With the close of the war, Conway began patrolling east of Leyte Gulf, and supported minesweeping operations in the Yellow Sea, visiting Okinawa and Qingdao. She put into Jinsen, Korea, from 20 to 24 September 1945, and then sailed in the South and East China Seas as flagship of the forces lifting Chinese troops from Indo-China to Formosa and Manchuria until 29 December, when she sailed from Shanghai for San Diego, New York City, and Charleston, arriving 13 March. Conway was placed out of commission in reserve 25 June 1946, berthed at Charleston.

===Post war===
Conway was recommissioned at Boston 8 November 1950, following her conversion to an escort destroyer (DDE-507). After training, she departed Norfolk 14 May 1951 for Sasebo, arriving 15 June. She escorted a convoy from Shandong to Manchuria, participated in hunter-killer exercises off Okinawa, and screened Task Force 77 (TF 77) off the coast of Korea. Between 14 and 28 October, Conway fired in bombardments at Kolgochi-Ri, Hodo Pando, Hungnam, and Wonsan, and patrolled in these areas. She departed Sasebo 31 October for the Suez Canal, crossed the Mediterranean and the Atlantic, and returned to Norfolk 20 December.
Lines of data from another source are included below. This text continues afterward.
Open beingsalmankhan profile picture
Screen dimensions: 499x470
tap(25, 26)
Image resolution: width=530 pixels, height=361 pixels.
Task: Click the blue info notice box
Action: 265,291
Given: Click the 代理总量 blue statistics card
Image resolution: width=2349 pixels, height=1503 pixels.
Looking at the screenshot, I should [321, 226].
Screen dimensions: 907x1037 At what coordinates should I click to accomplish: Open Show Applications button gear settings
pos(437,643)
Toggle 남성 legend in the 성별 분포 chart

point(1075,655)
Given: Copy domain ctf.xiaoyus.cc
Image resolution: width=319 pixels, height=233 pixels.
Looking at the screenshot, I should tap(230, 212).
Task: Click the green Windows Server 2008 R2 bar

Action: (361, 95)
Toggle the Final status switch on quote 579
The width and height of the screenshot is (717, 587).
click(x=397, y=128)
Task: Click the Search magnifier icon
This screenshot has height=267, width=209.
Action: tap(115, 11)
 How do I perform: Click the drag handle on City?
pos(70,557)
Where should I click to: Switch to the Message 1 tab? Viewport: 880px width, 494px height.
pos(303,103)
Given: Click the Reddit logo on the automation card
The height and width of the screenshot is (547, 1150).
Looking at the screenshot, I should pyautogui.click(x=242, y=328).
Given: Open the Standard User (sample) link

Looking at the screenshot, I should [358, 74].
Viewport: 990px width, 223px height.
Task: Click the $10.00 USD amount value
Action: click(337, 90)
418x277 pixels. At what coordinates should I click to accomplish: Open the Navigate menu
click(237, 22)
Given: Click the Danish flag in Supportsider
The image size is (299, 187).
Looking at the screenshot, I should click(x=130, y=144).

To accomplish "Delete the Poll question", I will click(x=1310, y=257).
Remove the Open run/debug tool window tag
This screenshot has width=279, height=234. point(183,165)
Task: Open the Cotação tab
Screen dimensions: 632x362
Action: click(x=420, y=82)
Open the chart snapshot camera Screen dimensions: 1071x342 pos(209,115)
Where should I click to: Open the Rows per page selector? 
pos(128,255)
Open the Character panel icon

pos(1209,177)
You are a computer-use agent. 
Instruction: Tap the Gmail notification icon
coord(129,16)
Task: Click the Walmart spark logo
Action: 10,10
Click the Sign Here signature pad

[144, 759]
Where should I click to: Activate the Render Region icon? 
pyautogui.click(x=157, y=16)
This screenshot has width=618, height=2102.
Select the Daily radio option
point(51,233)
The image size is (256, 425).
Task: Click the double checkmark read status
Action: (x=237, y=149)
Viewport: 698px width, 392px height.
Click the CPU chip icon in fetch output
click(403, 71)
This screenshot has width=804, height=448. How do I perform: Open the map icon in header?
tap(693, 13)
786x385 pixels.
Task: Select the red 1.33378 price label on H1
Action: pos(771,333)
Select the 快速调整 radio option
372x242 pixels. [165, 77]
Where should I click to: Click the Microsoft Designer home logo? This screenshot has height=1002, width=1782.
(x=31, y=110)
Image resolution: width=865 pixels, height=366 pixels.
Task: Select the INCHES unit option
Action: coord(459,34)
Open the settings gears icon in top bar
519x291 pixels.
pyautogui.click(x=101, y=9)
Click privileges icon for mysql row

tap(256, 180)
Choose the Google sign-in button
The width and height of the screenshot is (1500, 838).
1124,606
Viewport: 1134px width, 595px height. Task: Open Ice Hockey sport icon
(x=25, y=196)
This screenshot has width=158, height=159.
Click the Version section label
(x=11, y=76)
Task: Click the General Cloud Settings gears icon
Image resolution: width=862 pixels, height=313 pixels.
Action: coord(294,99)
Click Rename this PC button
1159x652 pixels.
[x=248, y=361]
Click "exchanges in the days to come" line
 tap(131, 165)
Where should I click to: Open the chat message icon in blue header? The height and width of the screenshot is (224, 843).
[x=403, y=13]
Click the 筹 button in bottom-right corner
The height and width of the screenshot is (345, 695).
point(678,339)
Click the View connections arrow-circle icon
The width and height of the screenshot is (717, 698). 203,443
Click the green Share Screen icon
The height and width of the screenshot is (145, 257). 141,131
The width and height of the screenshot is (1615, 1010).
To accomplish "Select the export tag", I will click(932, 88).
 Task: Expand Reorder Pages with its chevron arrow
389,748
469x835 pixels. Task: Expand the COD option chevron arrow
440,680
Conway operated from her home port at Norfolk on coastwise and Caribbean training operations and on 16 September 1953 sailed for her first North Atlantic Treaty Organization (NATO) exercise, in the North Atlantic, continuing to a tour of duty in the Mediterranean with the 6th Fleet, returning to Norfolk 8 February 1954. Her training concentrated on antisubmarine warfare, and in 1955 and 1957 she returned to the Mediterranean, in 1957 patrolling the eastern Mediterranean and the Dardanelles during the crisis in Jordan. In the early fall of 1957, she visited ports of northern Europe while joining in NATO exercises, and from January to March 1958, tested new antisubmarine weapons off Key West.

In April 1958, Conway put to sea with TF Alfa, a group experimenting with antisubmarine tactics, and through the remainder of 1958, 1959, and 1960 spent most of her time at sea with this force. In June 1960, she visited Quebec City, Canada, and in December of that year participated in the rescue of survivors of a merchant tanker which had broken in two off Cape Hatteras.

Conway reverted to DD-507 30 June 1962.

The Conway was deployed in Wes Pac Vietam from July 1966 through December 1966.

Conway was stricken from the Naval Vessel Register 15 November 1969. She was sunk as a target 26 June 1970.

==Awards==
Conway was awarded 13 battle stars for her World War II service and two for Korean War service.